Thursday, February 16, 2012

Philosophy of Learning with Technology

Online classes were made for a person like me. I love using technology, and I prefer to learn at my own pace. I was never one to trust the ‘sage on the stage’- in face-to-face courses I always silently questioned the stories that came from the lecturer or professor. With technology, my educational experiences have been standardized and I have been left on my own to make my own determinations of what is relevant knowledge and what is fabrication.
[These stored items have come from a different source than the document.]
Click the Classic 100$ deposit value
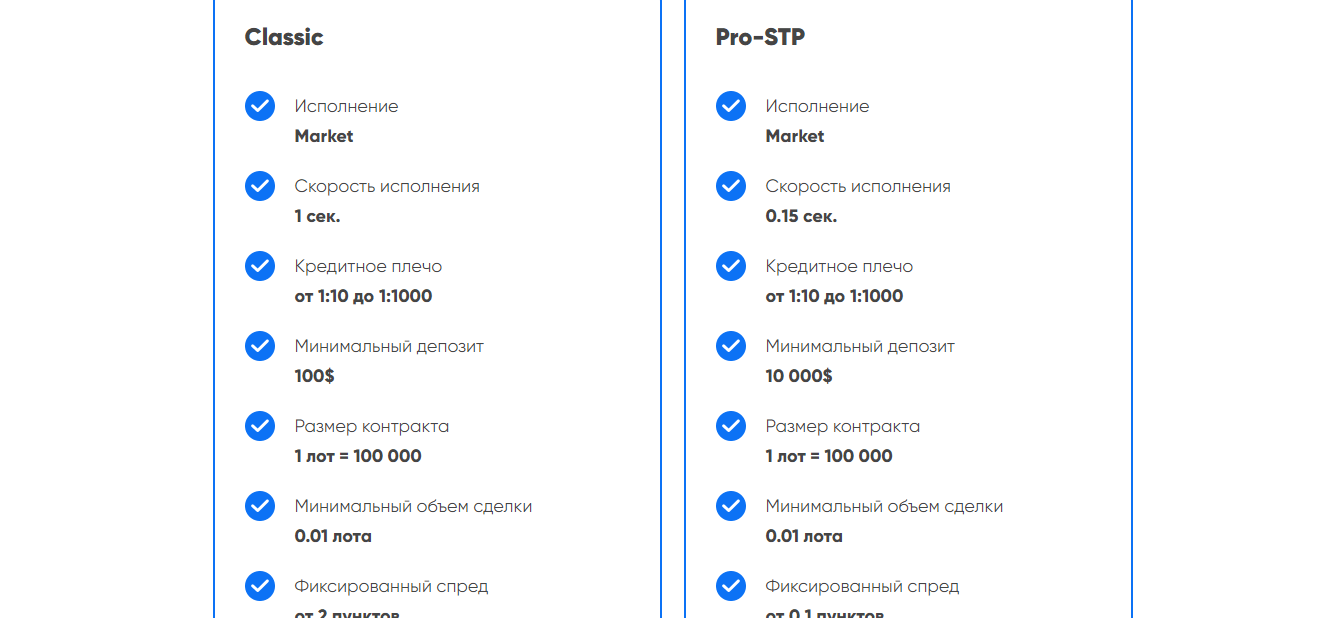 [x=315, y=376]
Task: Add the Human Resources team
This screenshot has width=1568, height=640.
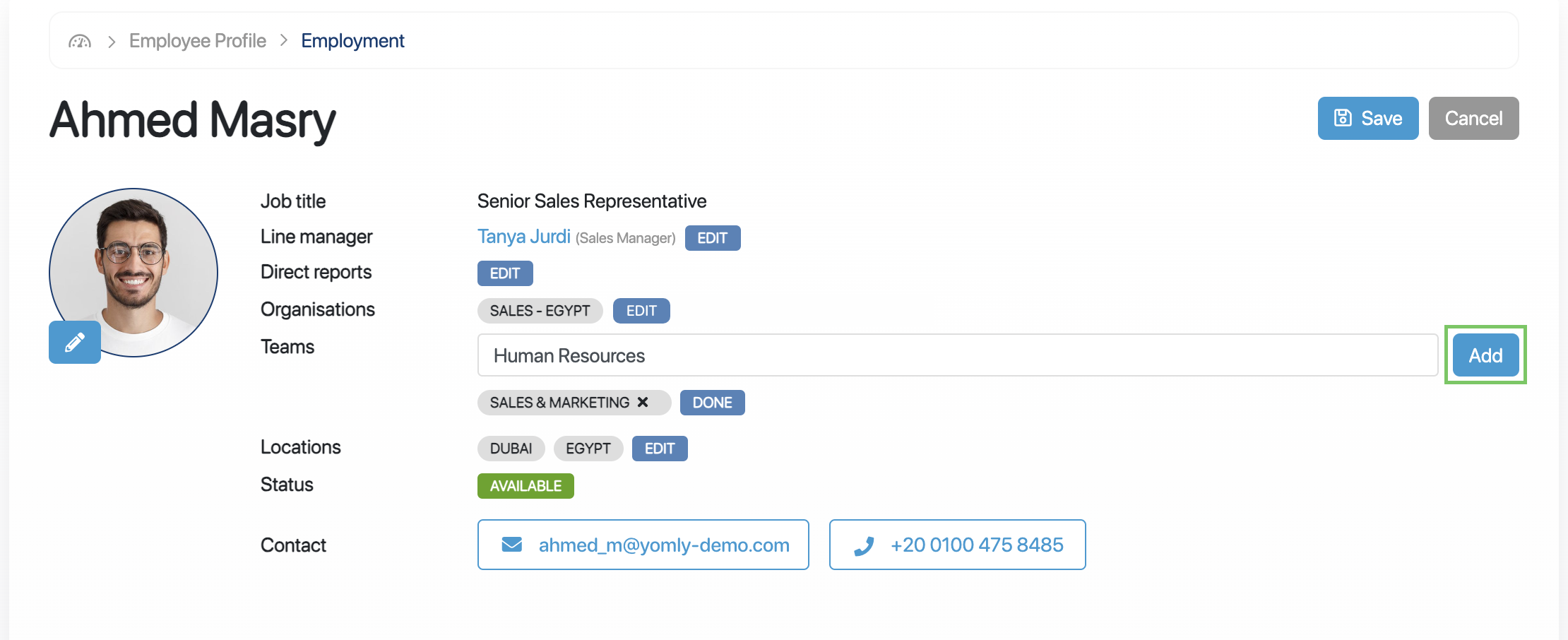Action: [x=1485, y=355]
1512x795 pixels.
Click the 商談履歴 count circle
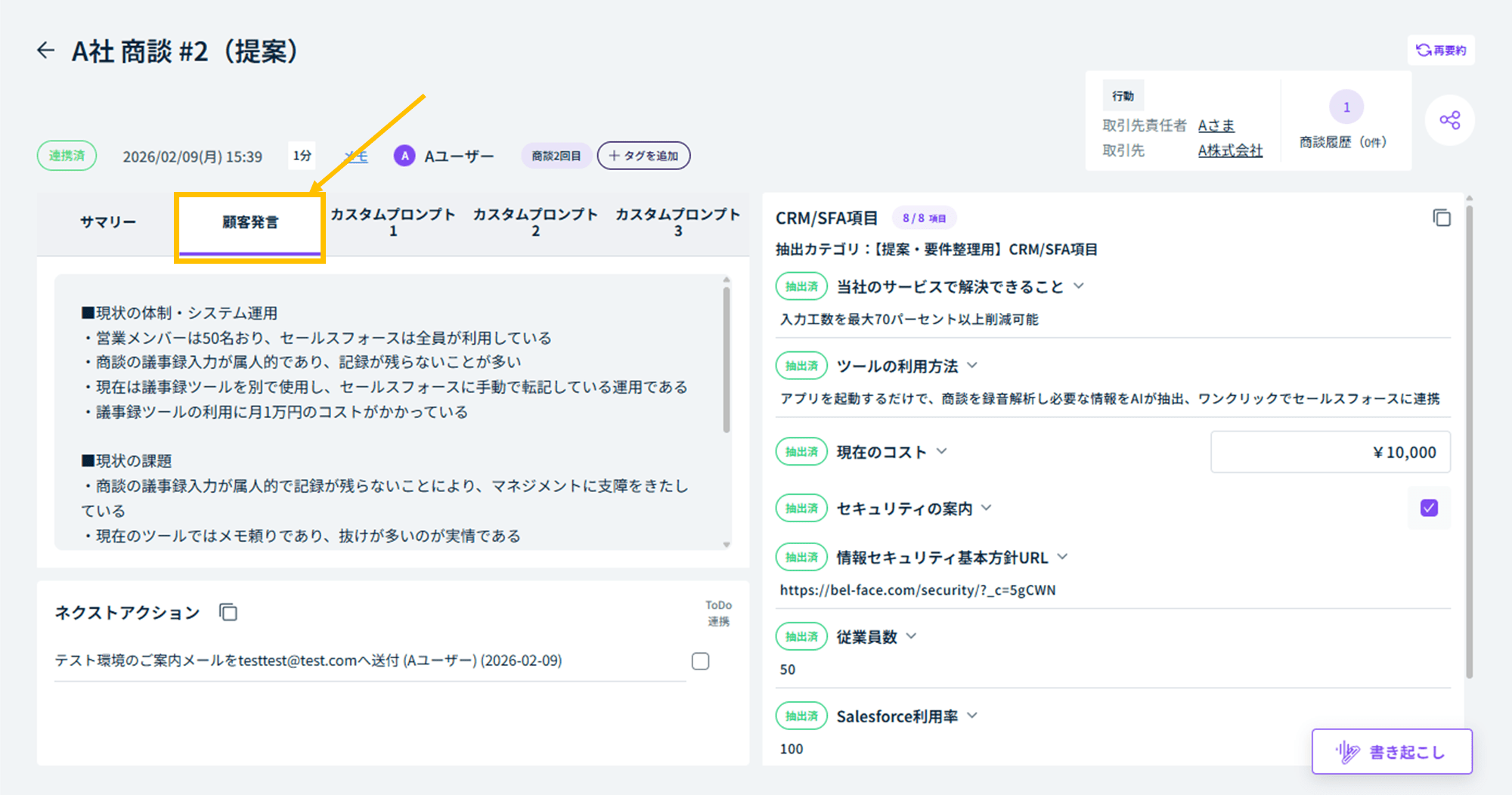pyautogui.click(x=1346, y=107)
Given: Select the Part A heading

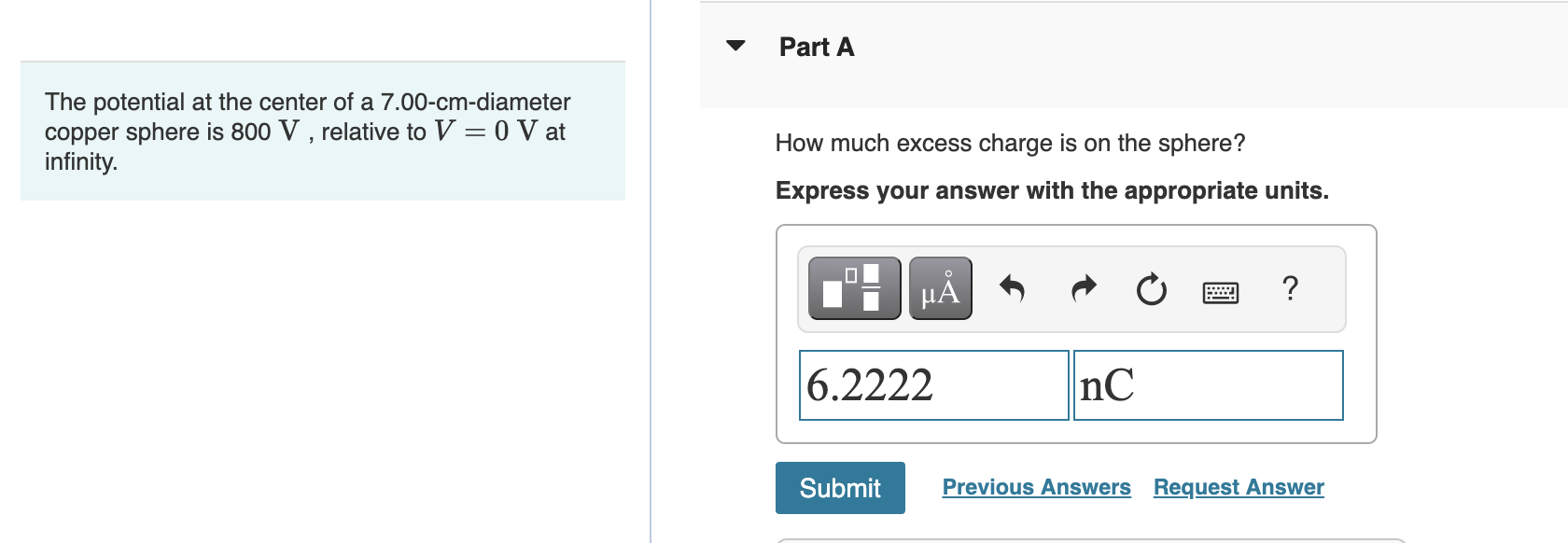Looking at the screenshot, I should click(x=816, y=46).
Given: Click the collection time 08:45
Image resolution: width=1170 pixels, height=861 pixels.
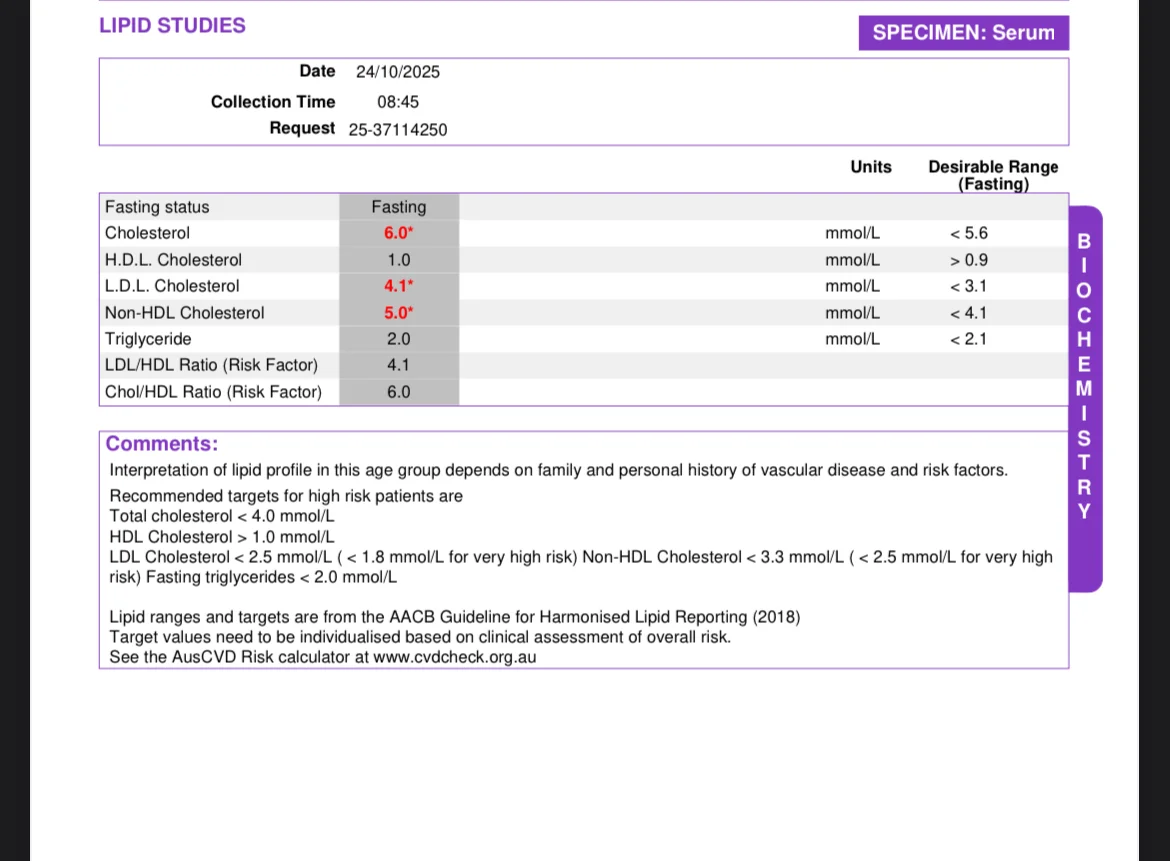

Technology must support learning by providing an engaging, intuitive environment. Learners should be able to use this learning environment to evaluate their own needs, make decisions, make connections and network, and authenticate their experiences. Technology should support learning by doing, learning by connection, and learning by reflection.

I responded to:

Friday, February 3, 2012

Hesitant Users- Kellers ARCS model

I work in a traditional university setting where online education is somewhat viewed as a "threat" to traditional ground based, instructor led courses. Online learning is scary to some, and even scarier are electronic textbooks, which our university is piloting. We have seen some major apprehension when trying to implement this new way of using textbooks-the major concern being the student not being able to hold a physical text, write in it, ear mark the pages, and then resell it. In a roundabout way, we have used Keller's ARCS model, by:
  • giving ATTENTION to the faculty members who were most concerned. We set up meetings, let them speak their piece, showed them examples, and heard what they had to say. We validated their concerns.We got their attention by showing them studies, bringing in e-readers, and showing them what e-texts could do for our students.
  • showing the instructors why e-texts were RELEVANT in today's society. 21st century learners welcome the opportunity to use electronic devices, textbooks are quickly becoming a rule, not an exception. We also validated their concerns by showing them multiple options for accessing a text and even getting a print version for those completely opposed to electronic.
  • we provided pre-training to give them CONFIDENCE in the new technologies they were about to use.
  • we surveyed the SATISFACTION of both the students and the faculty and used their feedback to alter our implementation for the e-text roll-out. We heard their voices and rewarded them with an altered plan to suit their needs.